ROS, as the earliest open-source robot software middleware, has been used in the robotics industry for a long time. The primary design goal of ROS is to improve code reuse in the field of robot development. ROS is a distributed process (or “node”) framework, where these processes are encapsulated in easy-to-share and publish packages and functionality packages. The entire intelligent driving system shares strong similarities with robotic systems, and ROS’s open-source nature, rich open-source libraries, and toolchains have particularly found extensive applications in intelligent driving research, with many autonomous driving prototype systems featuring ROS, such as AUTOWARE. Baidu Apollo initially also used ROS until version 3.5, when it switched to its self-developed vehicle middleware CyberRT.

During its development, ROS has had two versions: ROS1 and ROS2. ROS1’s communication relies on a central node’s processing, which cannot solve reliability issues like single-point failures. To better meet industrial-grade operational standards, the biggest change in ROS2 is the elimination of the Master central node, enabling distributed discovery of nodes and supporting publish/subscribe and request/response; it is based on DDS (Data Distribution Service), an industrial-grade communication middleware mechanism, supporting multiple operating systems, including Linux, Windows, Mac, RTOS, etc.

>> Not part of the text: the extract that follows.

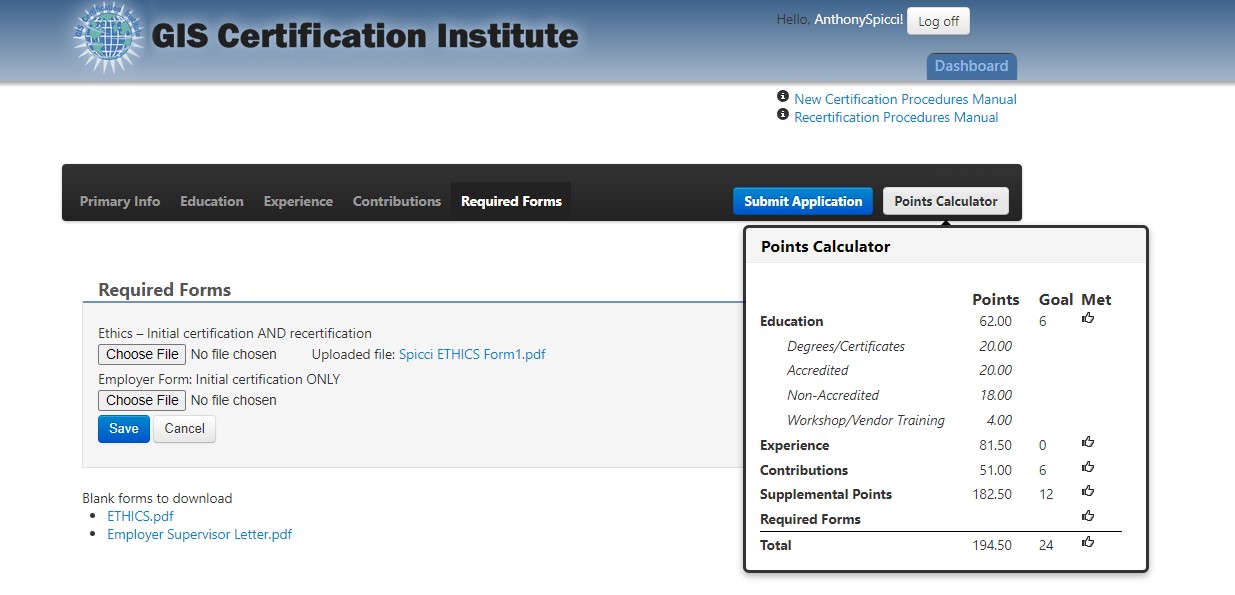Switch to the Education tab
The width and height of the screenshot is (1235, 595).
point(212,201)
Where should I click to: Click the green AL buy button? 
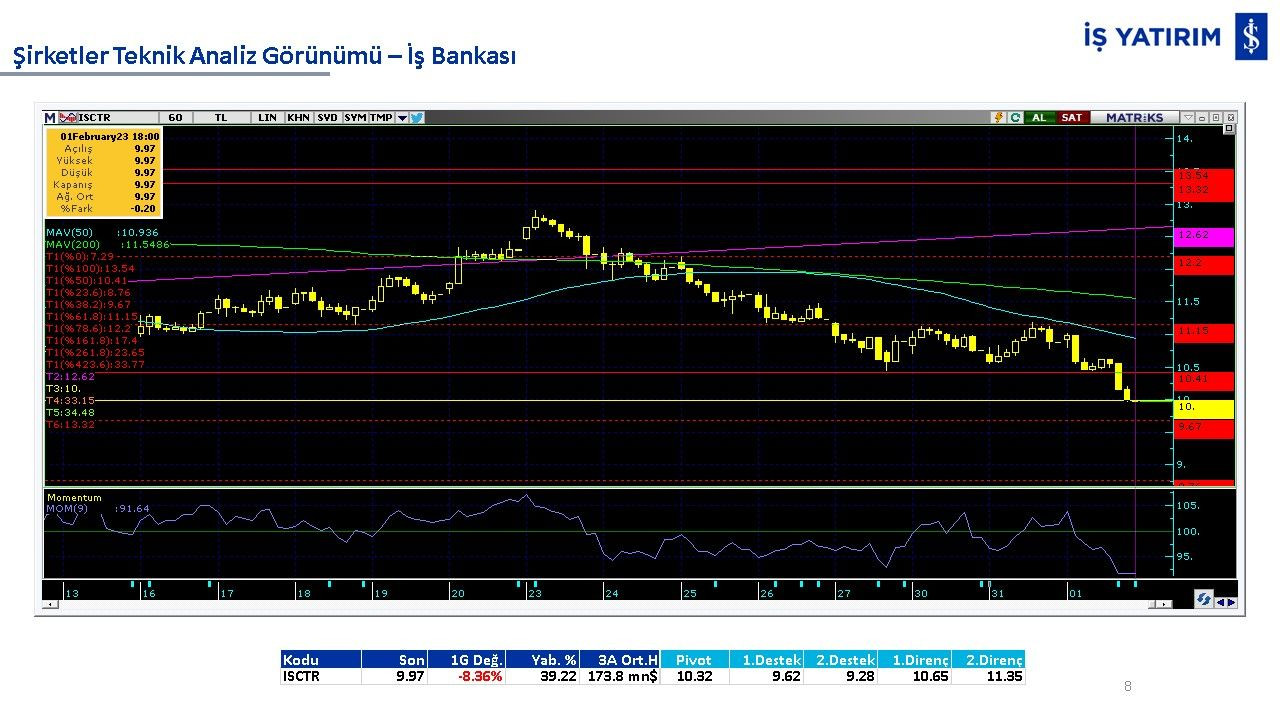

Although ROS2 has made significant improvements based on ROS1, it still has a long way to go for complete automotive applications, and some companies, such as APEX.AI, are also attempting to modify ROS for automotive-grade applications.

③ Intelligent Cockpit Operating Systems

Currently, there are no unified international standards in the field of intelligent cockpit operating systems, which are mainly controlled by a few foreign software companies, including BlackBerry’s QNX, various customized operating systems based on Linux, and operating systems based on the Android open-source project (which is also based on Linux).

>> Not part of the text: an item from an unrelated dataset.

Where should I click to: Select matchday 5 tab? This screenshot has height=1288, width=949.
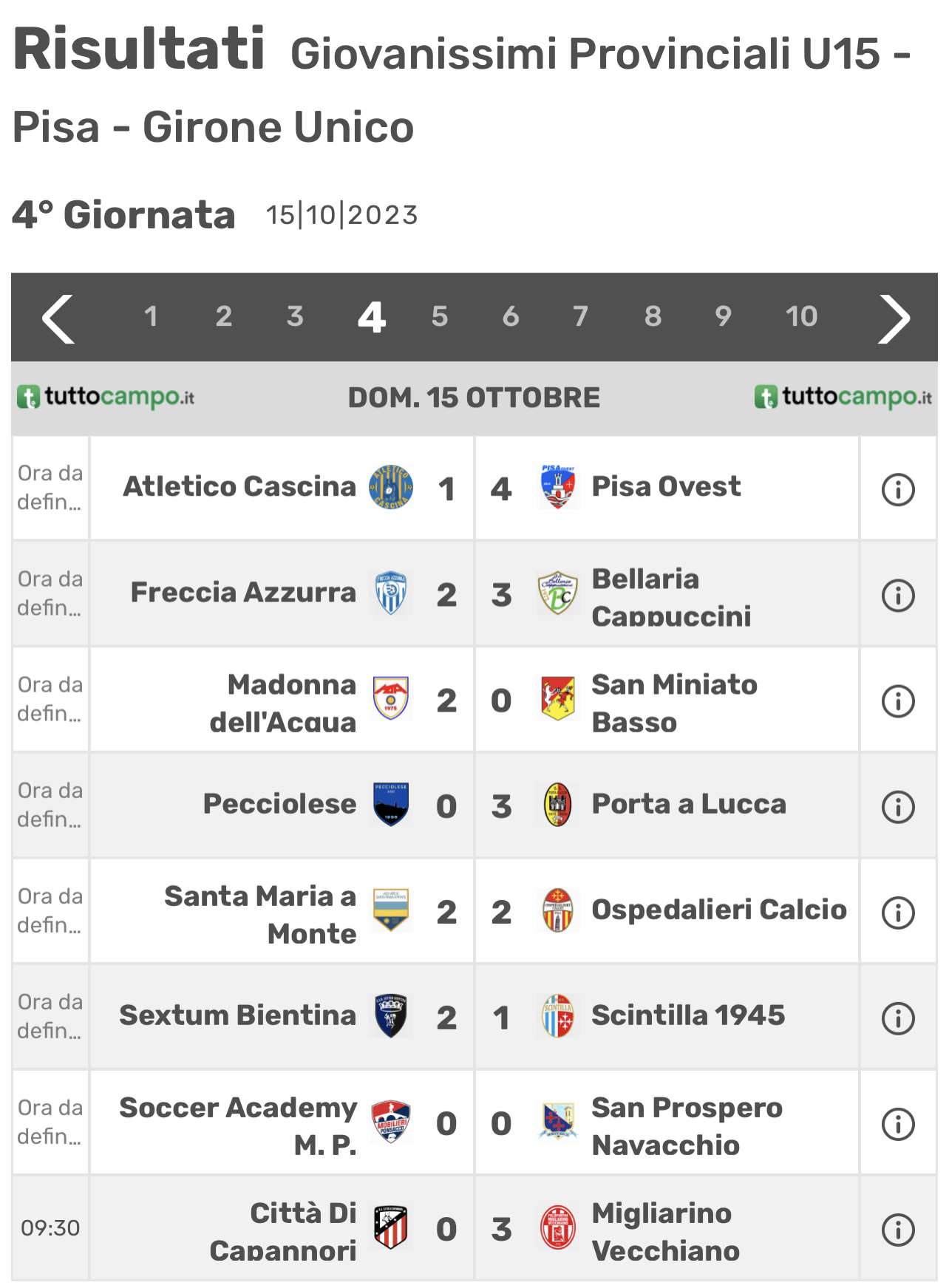(440, 317)
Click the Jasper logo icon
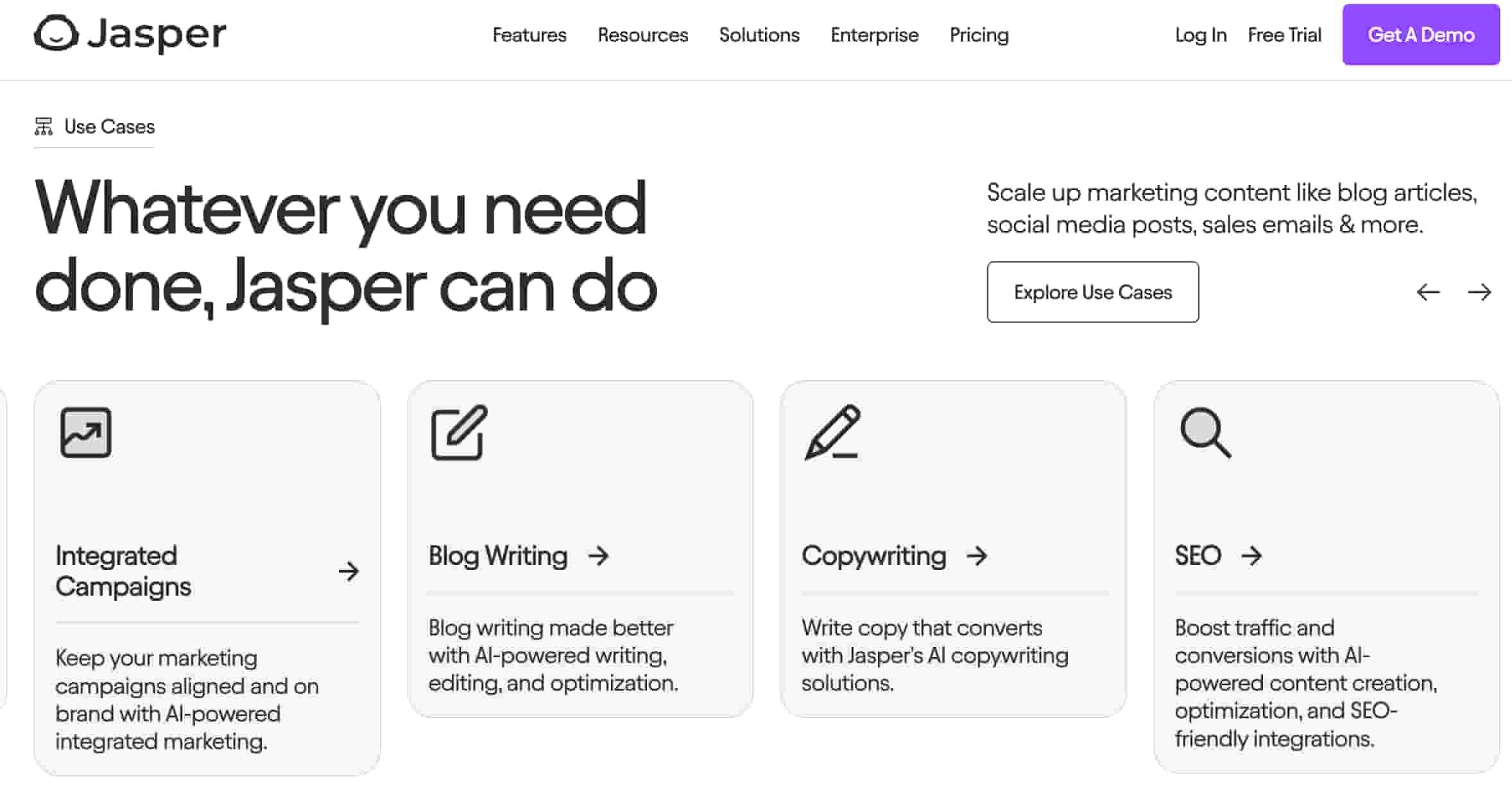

QNX CAR Application Platform

QNX is a commercial real-time operating system that complies with POSIX standards, primarily targeting embedded systems, characterized by high operational efficiency and reliability, and has nearly 40 years of experience in the industrial control field. It is widely used in automotive, rail transportation, aerospace, and other fields that require high safety and real-time performance. QNX is the world’s first intelligent cockpit operating system to pass ISO 26262 ASIL D safety certification, matching over 40 automotive brands globally and applied in over 60 million vehicles, making it the market leader in intelligent cockpit operating systems with a global market share exceeding 75%.

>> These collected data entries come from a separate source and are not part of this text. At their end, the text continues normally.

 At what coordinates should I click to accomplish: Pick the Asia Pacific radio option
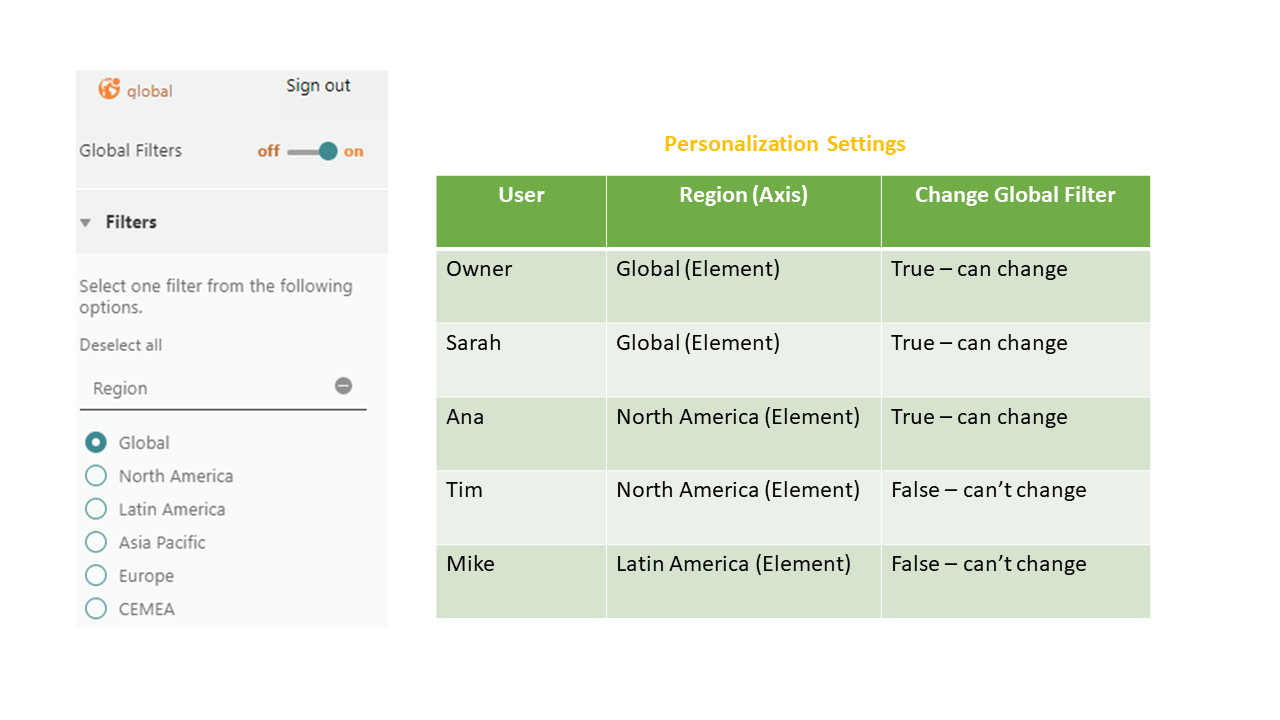[96, 542]
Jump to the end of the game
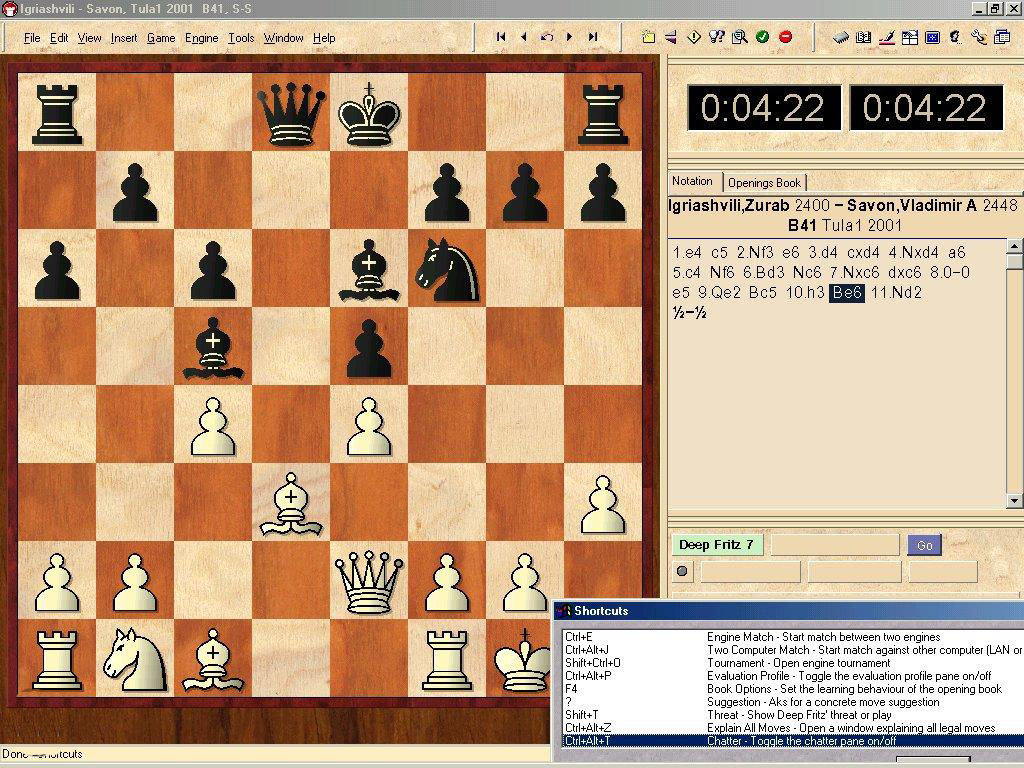1024x768 pixels. tap(593, 37)
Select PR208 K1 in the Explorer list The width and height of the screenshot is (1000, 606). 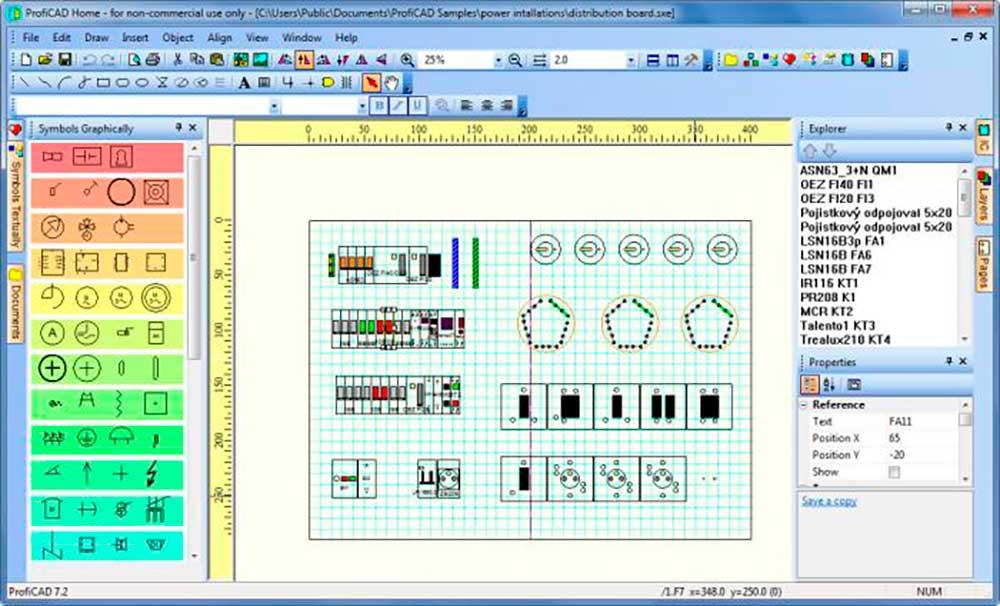(827, 297)
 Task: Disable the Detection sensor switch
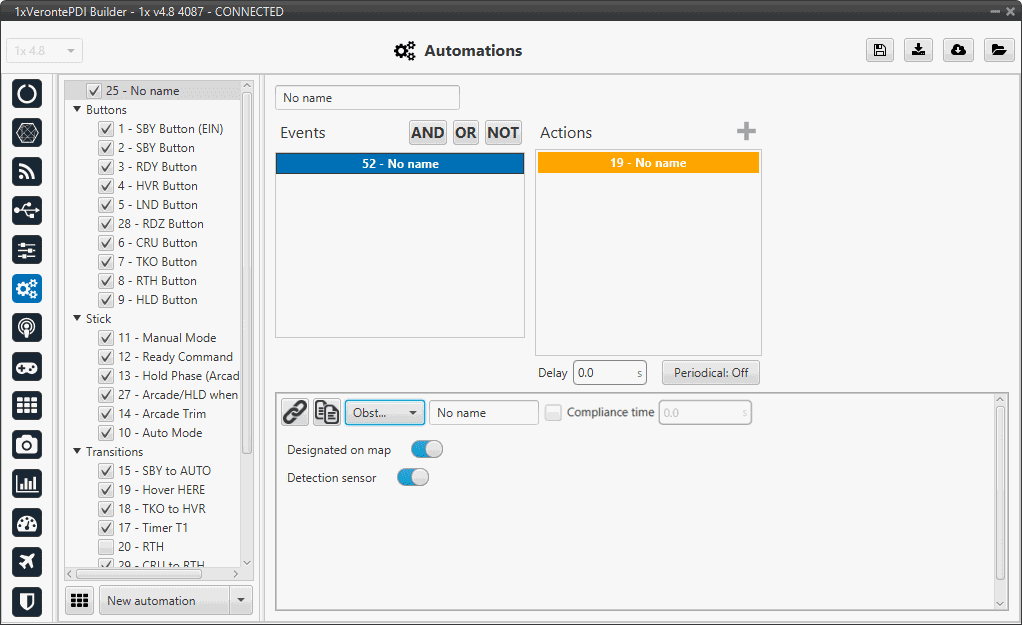(x=412, y=478)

The development of intelligent cockpits and autonomous driving, along with Tesla’s rapid progress, has led major OEMs to pay increasing attention to automotive operating systems. However, the software-defined vehicles that automakers are currently working on mostly involve decoupling hardware and software to reduce manufacturing costs and enrich new vehicle functionalities, while the operating systems have largely remained at the stage of market research and learning from others.

Given the continuous blockade and suppression of Chinese high-tech enterprises by the United States, having self-controllable vehicle-mounted chips and operating systems is a necessary requirement from a national level. However, do we have sufficient time, human resources, financial resources, and technical capabilities to develop a new operating system? What if the development fails? Will the developed system be used solely for internal purposes? How can we achieve profitability? Will there be a place for it in the market? These are all questions that need to be considered.